## Exercise aim
For each line in the material below that holds "Policy", copy that line.

## Supplied information
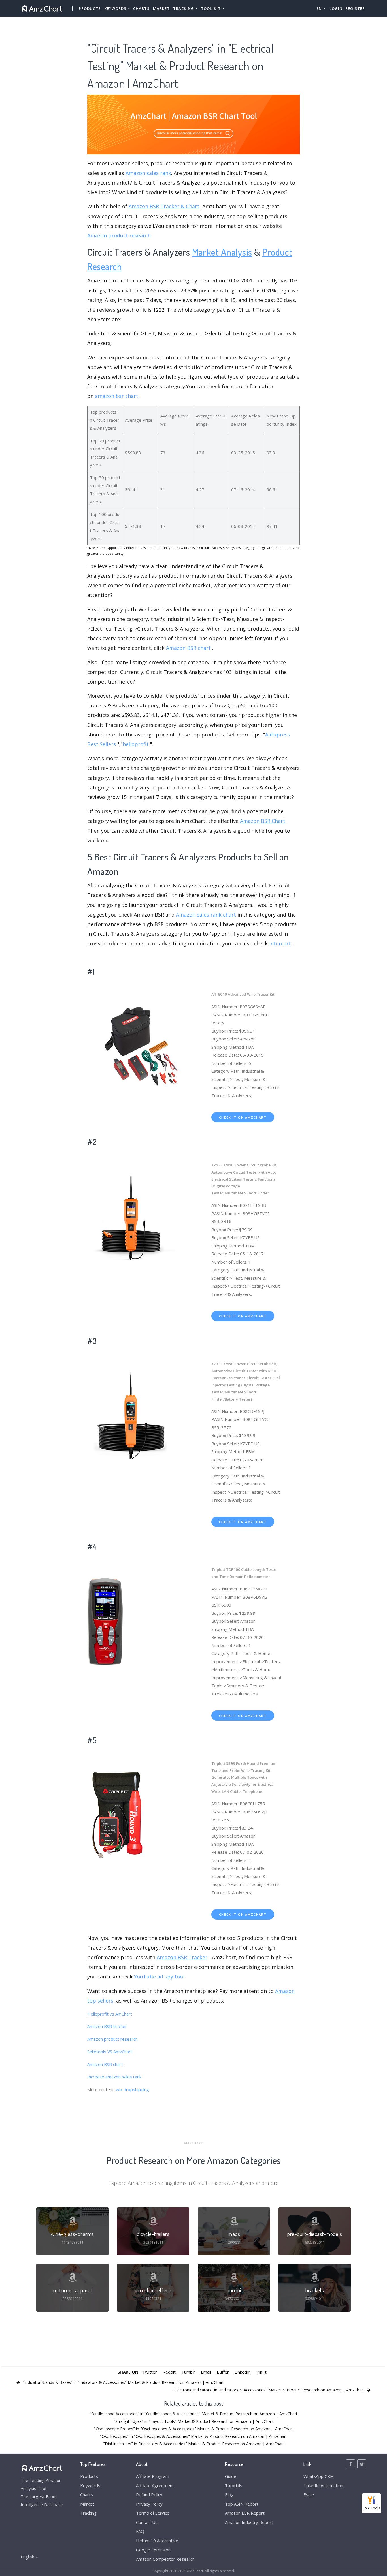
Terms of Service (152, 2513)
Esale (308, 2494)
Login (336, 8)
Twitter (149, 2372)
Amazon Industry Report (249, 2522)
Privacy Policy (149, 2504)
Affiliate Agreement (155, 2485)
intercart (280, 943)
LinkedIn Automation (323, 2485)
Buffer (223, 2372)
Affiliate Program (152, 2476)
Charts (141, 8)
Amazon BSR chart (188, 647)
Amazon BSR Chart (262, 820)
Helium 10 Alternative (157, 2540)
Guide (230, 2476)
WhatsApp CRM (318, 2476)
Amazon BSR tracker (107, 2026)
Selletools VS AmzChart (109, 2051)
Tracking (88, 2513)
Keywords (90, 2485)
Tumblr (188, 2372)
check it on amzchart (243, 1117)
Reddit (169, 2372)
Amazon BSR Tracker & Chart (164, 206)
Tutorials (233, 2485)
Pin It (261, 2372)
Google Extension (153, 2550)
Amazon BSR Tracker (182, 1957)
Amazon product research (119, 235)
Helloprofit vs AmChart (109, 2014)
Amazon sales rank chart (206, 914)
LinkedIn (243, 2372)
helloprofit (136, 744)
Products (90, 8)
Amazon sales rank (148, 173)
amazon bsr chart (116, 396)
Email (206, 2372)
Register (355, 8)
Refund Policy (149, 2494)
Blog (229, 2494)
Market (161, 8)
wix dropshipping (132, 2089)
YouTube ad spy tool (159, 1976)
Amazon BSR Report (245, 2513)
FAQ (140, 2531)
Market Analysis (222, 252)
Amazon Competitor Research (165, 2559)
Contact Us (147, 2522)
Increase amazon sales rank (114, 2077)
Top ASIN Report (241, 2504)
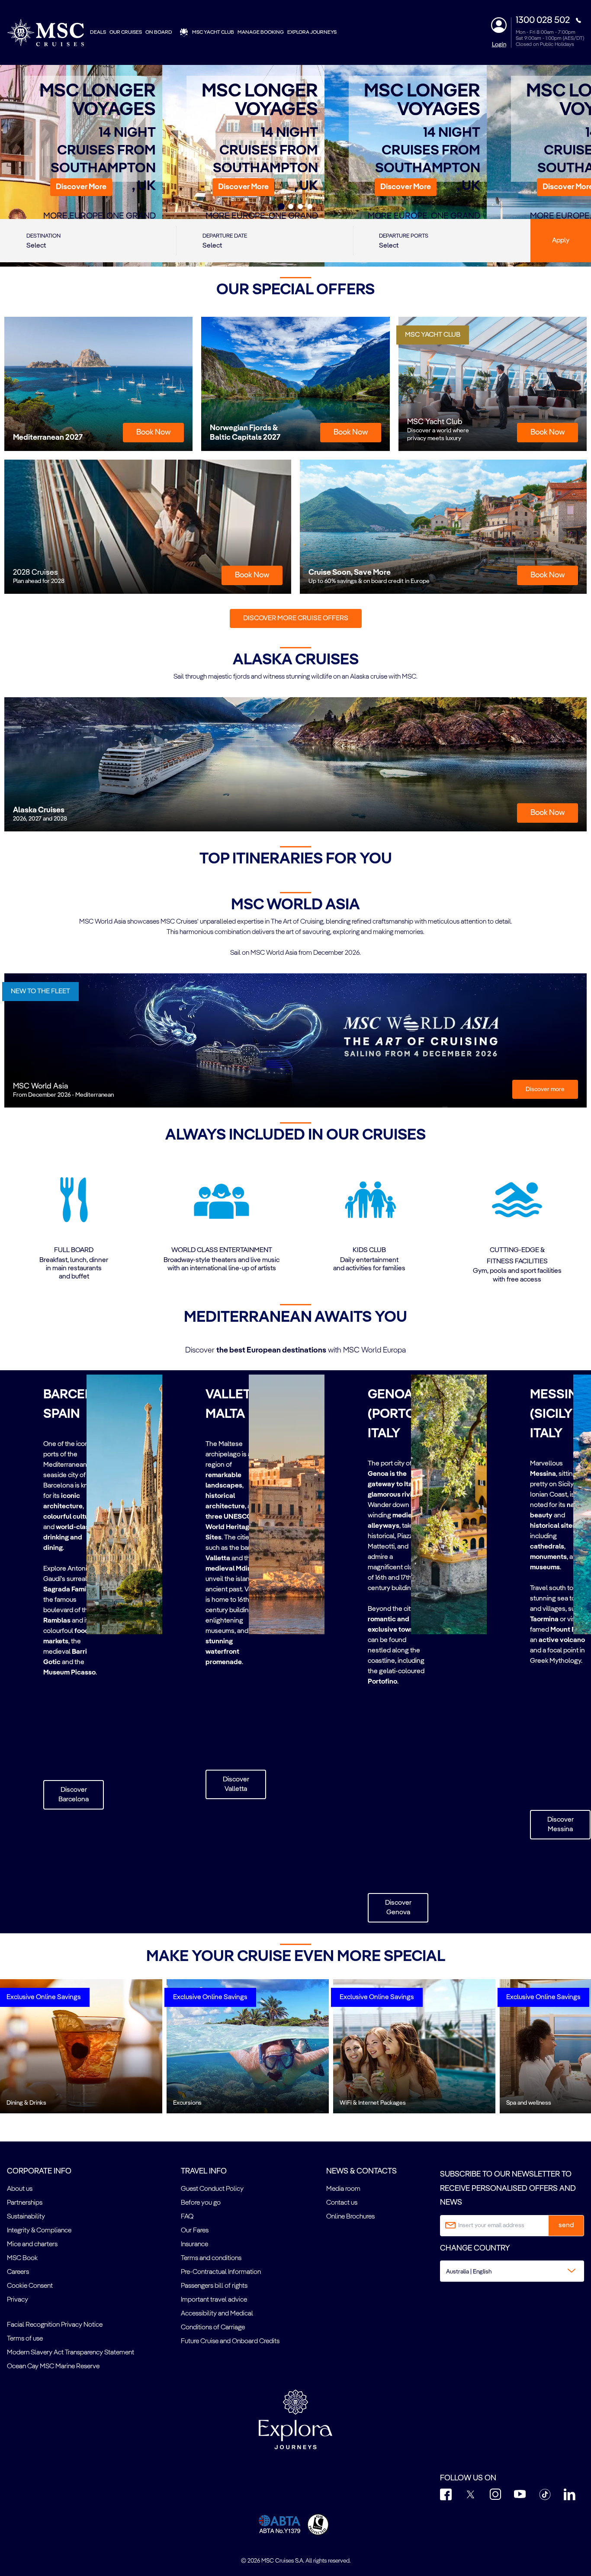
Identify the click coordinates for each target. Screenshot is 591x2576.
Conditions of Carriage (213, 2327)
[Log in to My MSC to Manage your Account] (499, 25)
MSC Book (22, 2258)
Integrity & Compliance (39, 2230)
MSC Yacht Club (213, 32)
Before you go (201, 2202)
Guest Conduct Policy (212, 2189)
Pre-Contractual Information (221, 2272)
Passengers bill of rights (214, 2286)
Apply (560, 240)
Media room (343, 2189)
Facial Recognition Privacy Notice (55, 2325)
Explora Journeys (312, 32)
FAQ (187, 2216)
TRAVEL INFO (204, 2171)
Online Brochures (350, 2216)
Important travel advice (214, 2299)
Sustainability (26, 2216)
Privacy (17, 2299)
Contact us (341, 2202)
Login (499, 45)
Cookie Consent (30, 2286)
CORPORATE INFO (39, 2171)
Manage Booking (261, 32)
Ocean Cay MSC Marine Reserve (53, 2366)
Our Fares (195, 2230)
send (566, 2225)
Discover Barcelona (73, 1795)
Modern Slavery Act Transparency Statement (70, 2352)
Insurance (194, 2244)
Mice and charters (32, 2244)
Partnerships (24, 2202)
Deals (98, 32)
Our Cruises (125, 32)
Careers (18, 2272)
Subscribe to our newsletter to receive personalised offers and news (508, 2188)
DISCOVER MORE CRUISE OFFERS (295, 618)
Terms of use (25, 2338)
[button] (81, 187)
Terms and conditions (211, 2258)
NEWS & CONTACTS (361, 2171)
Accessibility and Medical (217, 2313)
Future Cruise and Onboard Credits (230, 2341)
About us (19, 2189)
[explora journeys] (295, 2419)
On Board (158, 32)
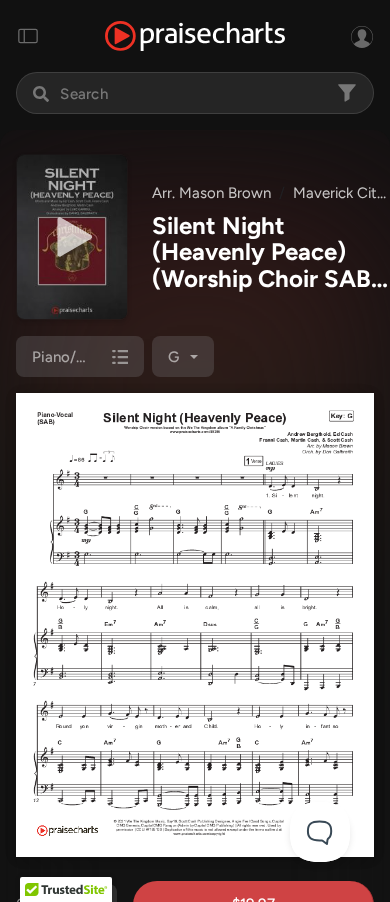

## Your solution
Privacy Policy (149, 2504)
Refund Policy (149, 2494)
Guest Conduct Policy (212, 2189)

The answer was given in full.